The trio returns to the present day in which Lucy distressingly discovers that her previously dying mother is perfectly healthy, but that her sister Amy no longer exists. The episode ends with the trio being recruited to once again follow Flynn to another past historical event.
Unlike other time travel shows, Timeless involves actual past historical events as opposed to dealing with a completely fictional world. I enjoyed learning about the Hindenburg disaster and the causations behind it. From the previews, it appears that the audience will receive a history lesson each week as the trio travels to events like the Lincoln assassination.
Furthermore, Timeless does not shy away from the ugly components of American history. It was unsettling to see Rufus be so uncomfortable in his black skin and for him to be addressed as “boy,” but that is true to the culture of 1937 America. Sadly, this further reminds me of how in some aspects America has not changed in present day.
What didn’t work?
Throughout the episode, I never really felt like the trio was a true team. There is some sexual tension between Lucy and Wyatt that I am for certain the show will play with throughout the season. These borderline filtrations come at a cost to the overall team dynamic. It feels more like a duo plus one rather than a trio. However, this distance may have been formulated on purpose since it is revealed towards the end of the episode that Rufus is reporting back to Mason with recordings of Lucy and Wyatt.
The premise is not an entirely new concept. As I was watching, I was reminded of Legends of Tomorrow and make comparisons along the way. I might have been more intrigued by the “go back in time to save the future” premise if Legends was not so freshly on my mind.
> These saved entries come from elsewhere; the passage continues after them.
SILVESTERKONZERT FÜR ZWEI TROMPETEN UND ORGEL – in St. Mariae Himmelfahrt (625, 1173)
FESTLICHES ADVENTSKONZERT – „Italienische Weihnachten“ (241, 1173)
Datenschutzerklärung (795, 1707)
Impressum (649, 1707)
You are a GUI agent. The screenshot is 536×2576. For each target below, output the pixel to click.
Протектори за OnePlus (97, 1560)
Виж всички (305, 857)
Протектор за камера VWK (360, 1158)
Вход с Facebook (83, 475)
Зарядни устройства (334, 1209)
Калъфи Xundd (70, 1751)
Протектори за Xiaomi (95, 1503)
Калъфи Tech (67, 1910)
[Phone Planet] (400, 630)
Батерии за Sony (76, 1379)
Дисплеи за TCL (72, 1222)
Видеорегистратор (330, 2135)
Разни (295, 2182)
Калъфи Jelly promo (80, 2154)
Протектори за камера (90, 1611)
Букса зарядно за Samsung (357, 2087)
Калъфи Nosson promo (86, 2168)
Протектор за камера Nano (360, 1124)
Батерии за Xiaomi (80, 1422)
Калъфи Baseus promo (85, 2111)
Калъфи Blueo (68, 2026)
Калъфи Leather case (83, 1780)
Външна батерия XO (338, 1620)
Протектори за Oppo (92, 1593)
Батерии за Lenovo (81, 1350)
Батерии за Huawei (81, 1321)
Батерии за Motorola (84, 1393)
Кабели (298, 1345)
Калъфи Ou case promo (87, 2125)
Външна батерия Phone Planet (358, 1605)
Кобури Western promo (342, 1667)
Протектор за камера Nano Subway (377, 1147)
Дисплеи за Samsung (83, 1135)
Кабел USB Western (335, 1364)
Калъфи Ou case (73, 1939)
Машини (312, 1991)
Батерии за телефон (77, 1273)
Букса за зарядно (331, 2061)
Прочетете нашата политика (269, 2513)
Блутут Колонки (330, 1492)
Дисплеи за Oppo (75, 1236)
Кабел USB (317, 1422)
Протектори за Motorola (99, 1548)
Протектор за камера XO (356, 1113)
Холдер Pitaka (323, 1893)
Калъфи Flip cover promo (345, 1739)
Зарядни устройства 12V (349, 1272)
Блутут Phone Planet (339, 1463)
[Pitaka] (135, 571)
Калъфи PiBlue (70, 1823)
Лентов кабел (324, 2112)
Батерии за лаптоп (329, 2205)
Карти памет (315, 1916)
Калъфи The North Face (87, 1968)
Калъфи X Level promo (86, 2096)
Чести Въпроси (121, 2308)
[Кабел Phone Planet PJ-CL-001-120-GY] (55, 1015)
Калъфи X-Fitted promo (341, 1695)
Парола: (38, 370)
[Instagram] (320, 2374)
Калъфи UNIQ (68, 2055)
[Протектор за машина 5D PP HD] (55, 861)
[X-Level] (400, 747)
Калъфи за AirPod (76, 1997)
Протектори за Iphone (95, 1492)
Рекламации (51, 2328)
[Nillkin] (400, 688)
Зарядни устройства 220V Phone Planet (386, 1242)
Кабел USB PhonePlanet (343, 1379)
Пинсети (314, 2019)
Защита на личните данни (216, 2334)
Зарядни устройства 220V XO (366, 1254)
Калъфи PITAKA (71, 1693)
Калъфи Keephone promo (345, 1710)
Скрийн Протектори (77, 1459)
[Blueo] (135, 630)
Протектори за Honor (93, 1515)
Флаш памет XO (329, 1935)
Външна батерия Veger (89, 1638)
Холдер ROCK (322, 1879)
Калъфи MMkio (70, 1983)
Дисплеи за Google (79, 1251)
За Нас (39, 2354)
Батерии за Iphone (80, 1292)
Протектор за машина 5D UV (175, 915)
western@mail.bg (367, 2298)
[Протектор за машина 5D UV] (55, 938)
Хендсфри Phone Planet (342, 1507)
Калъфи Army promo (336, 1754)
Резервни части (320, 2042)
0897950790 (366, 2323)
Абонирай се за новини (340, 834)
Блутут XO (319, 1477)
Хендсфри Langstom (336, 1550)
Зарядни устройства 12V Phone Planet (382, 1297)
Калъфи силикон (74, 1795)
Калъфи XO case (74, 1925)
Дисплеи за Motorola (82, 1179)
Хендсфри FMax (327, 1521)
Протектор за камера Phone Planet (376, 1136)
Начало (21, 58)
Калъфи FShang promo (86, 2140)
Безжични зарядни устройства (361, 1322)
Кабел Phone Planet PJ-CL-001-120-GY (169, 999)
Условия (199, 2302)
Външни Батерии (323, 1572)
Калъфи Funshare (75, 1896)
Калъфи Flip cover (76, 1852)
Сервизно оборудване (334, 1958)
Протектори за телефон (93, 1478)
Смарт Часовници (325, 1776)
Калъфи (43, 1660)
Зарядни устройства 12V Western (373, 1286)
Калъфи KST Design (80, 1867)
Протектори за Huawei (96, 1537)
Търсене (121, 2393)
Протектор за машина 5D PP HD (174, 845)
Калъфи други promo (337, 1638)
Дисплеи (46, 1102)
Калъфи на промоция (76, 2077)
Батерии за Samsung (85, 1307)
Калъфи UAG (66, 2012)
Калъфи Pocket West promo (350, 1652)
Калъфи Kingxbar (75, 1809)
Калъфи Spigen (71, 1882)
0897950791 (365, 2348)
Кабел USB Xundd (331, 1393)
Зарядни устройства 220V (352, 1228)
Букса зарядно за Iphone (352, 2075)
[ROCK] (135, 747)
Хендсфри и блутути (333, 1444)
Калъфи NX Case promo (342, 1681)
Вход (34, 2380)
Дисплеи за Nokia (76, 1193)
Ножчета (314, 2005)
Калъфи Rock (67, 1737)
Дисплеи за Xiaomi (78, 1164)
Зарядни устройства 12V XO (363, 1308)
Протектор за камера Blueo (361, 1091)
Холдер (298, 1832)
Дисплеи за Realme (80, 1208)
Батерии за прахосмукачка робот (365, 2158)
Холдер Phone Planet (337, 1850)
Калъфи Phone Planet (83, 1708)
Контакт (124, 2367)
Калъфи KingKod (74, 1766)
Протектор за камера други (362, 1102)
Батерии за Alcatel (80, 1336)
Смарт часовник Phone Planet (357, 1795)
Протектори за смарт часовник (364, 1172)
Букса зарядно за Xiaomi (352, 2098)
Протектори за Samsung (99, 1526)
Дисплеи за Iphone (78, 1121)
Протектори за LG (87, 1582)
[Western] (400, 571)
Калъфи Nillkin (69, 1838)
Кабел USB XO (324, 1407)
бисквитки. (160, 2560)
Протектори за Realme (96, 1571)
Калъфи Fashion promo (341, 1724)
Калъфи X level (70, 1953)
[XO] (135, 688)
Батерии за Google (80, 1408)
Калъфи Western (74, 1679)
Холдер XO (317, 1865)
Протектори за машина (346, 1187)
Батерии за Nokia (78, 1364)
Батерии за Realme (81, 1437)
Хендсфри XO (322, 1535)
Additionally, it was not made very clear how the trio’s skill set could be put to practical use in stopping an armed villain like Flynn.
Although I did find Timeless entertaining, it is not novel or captivating enough to be added to my DVR recordings. I didn’t care enough about Lucy’s misfortune, Flynn’s next move, or Rufus’s scheming to want to tune in again next week.
Timeless series premiere
I would suggest watching Timeless if you are a major fan of anything relating to time travel. Just don’t expect anything too nuanced.